Les crédits carbones en compétition avec l’huile de palme

Les profits financiers engrangés par l’industrie de l’huile de palme se sont accompagnés d’une déforestation massive dans les principaux pays producteurs, à savoir l’Indonésie et la Malaisie. Selon Lian P. Koh* [1] en effet : « Conservation scientists have shown that oil palm expansion over the past few decades has led to the destruction of large swaths of tropical rainforest » (Les scientifiques ont montré que l’expansion de l(a culture d)’huile de palme pendant ces dernières décennies a consuit à la destruction de vastes superficies de forêt tropicale).

 

En comptant les émissions de CO2, l’Indonésie est ainsi devenue le troisième plus gros pays émetteur de gaz à effet de serre, juste derrière la Chine et les Etats-Unis. La déforestation, qui n’est pas seulement liée à la production d’huile de palme, mais aussi à la production de café, au développement d’une agriculture de subsistance où à la simple urbanisation du pays, est la cause essentielle de ce classement.

 

“The forest loss led to the emission of 0.41 gigatons of carbon, more than Indonesia’s total industrial emissions produced in a year » [2] (la déforestation représente une émission de 0.41 milliards de tonnes de carbone, soit plus l’émission totale des industries indonésiennes en une année).

 

Ces dernières années, l’accélération de la prise de conscience globale de l’urgence écologique due au réchauffement climatique a conduit à la complexification du réseau des acteurs liés à l’huile de palme. Ainsi, la prise en conscience de l’impact écologique, légitimée entres autres par le protocole de Kyoto et plus par particulièrement par le programme REDD+ – Reducing Emissions from Deforestation and Forest Degradation in Developing countries – des Nations Unies, a conduit à la mise en place d’un marché du carbone, de façon à donner de la valeur financière aux actions écologiquement profitables.

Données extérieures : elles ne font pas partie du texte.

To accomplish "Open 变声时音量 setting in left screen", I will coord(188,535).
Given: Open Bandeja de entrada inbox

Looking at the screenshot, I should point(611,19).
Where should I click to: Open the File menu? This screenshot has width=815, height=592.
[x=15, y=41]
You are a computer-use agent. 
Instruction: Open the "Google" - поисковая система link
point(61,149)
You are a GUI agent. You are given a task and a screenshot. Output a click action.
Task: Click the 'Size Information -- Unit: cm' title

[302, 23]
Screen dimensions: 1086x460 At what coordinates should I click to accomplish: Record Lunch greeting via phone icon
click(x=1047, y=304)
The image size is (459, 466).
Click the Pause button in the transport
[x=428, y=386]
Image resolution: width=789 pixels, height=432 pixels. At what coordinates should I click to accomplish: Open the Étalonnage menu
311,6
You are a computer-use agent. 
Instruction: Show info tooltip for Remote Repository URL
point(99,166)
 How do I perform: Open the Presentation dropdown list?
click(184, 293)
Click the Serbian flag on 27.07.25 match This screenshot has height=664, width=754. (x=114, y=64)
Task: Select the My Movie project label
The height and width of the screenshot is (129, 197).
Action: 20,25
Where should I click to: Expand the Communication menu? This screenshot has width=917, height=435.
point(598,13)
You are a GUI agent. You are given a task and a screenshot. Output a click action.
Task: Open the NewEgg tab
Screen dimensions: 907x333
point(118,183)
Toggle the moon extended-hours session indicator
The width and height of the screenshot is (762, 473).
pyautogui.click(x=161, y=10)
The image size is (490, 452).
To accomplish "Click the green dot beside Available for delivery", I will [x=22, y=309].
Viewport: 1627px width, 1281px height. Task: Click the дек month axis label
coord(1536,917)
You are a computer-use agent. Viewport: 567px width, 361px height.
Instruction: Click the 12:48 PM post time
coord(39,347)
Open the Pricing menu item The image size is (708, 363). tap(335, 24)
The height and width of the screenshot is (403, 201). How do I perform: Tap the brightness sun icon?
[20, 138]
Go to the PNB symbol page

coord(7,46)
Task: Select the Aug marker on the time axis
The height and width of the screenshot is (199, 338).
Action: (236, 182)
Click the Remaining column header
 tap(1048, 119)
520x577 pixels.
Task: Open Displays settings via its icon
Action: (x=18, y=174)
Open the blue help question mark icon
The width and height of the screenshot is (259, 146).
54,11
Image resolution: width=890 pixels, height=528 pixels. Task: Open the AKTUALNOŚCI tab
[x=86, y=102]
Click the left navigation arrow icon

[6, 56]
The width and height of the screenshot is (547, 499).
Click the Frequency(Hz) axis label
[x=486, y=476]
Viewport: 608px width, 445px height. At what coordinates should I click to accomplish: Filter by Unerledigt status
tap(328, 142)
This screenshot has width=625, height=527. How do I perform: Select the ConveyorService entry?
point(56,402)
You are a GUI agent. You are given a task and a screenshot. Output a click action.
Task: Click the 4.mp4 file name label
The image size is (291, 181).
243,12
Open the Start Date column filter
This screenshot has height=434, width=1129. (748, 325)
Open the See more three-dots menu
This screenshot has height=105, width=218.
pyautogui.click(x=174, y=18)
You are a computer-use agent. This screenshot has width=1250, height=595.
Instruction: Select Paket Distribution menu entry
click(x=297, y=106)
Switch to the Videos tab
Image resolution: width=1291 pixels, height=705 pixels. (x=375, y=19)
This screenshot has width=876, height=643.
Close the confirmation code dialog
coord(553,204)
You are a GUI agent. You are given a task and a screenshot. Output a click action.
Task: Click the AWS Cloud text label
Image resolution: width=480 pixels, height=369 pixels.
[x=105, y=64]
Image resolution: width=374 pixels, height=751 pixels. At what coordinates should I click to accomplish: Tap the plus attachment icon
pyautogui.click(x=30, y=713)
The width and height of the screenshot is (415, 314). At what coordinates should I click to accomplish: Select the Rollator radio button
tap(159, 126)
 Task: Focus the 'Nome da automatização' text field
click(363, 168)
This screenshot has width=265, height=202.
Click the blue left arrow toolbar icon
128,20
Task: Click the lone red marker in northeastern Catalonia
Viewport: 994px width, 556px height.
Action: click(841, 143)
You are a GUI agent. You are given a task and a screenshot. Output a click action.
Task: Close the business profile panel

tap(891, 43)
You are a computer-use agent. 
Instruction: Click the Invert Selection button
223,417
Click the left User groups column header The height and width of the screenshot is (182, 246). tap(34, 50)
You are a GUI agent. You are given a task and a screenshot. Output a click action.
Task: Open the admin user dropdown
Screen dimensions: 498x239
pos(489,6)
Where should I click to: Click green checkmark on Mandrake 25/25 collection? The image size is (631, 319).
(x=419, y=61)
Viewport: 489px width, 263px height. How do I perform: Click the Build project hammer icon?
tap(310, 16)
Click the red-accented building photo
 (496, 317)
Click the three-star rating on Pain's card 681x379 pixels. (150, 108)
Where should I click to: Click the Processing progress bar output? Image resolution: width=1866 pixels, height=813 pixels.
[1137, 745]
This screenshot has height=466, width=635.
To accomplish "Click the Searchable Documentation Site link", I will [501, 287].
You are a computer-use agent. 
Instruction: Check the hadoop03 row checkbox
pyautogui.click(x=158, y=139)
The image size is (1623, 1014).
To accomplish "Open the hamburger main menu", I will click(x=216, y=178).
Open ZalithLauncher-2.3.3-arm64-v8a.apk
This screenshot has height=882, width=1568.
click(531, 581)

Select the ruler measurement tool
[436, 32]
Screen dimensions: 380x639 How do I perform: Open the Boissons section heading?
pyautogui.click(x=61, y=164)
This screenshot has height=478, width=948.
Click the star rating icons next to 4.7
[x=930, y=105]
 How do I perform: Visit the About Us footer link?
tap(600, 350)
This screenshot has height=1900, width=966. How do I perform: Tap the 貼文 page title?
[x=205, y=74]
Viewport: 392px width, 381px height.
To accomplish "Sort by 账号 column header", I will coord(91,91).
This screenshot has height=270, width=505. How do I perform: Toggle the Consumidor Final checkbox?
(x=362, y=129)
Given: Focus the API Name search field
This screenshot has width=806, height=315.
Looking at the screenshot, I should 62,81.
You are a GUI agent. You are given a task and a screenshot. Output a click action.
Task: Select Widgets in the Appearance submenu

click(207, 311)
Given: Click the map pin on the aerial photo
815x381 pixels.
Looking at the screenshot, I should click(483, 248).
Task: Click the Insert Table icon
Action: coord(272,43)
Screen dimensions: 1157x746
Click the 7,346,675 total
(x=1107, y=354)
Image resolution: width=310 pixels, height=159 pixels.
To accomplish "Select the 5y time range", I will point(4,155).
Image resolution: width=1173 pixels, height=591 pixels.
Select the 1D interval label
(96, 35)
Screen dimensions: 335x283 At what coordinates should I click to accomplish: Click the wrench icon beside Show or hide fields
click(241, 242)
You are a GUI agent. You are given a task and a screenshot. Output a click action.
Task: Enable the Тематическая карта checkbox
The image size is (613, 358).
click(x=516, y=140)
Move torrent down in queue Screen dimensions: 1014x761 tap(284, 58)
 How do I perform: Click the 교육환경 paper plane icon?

REDD a été proposé initialement en 2003, puis a été sujet à diverses négociations onusiennes sur le climat, notamment la 13e Conférence des Parties (CdP) de 2007 à Bali. Depuis, REDD a évolué et tente de se structurer au fil des conférences. Ce mécanisme a vu le champ de ses activités s’élargir, et est devenu REDD+ lors de la 15e CdP à Copenhague (2009). Il s’intéresse désormais aux problématiques de reboisement, à la gestion forestière et à la conservation des forêts, ce qui marque la prééminence d’un agenda «carbone» sur l’agenda «biodiversité». De même, la mention explicite de la gestion forestière, c’est-à-dire l’exploitation du bois, a conduit plusieurs ONG à rejeter le mécanisme dans sa forme REDD «plus». La 16e CdP, qui a eu lieu à Cancún en 2010, a marqué l’adoption formelle de cette nouvelle version REDD+ dont l’ambition politique est d’impliquer les pays forestiers du Sud dans un mécanisme incitant à réduire la déforestation.

 

Le mécanisme n’est pas encore pleinement fonctionnel – il en est à sa première phase de mise en œuvre -, tandis que les certifications carbones volontaires sont quant à elle opérationnelles.

 

Par conséquent, chaque source de gaz à effet de serre a une valeur attribuée en termes de tonne équivalent CO2 – unité correspondant au coût de l’émission d’une tonne de dioxyde de carbone. Il est possible d’échanger des crédits carbones, donnant le droit A terme, l’objectif est de donner une productivité financière à une forêt vierge supérieure à celle d’une plantation de surface équivalente.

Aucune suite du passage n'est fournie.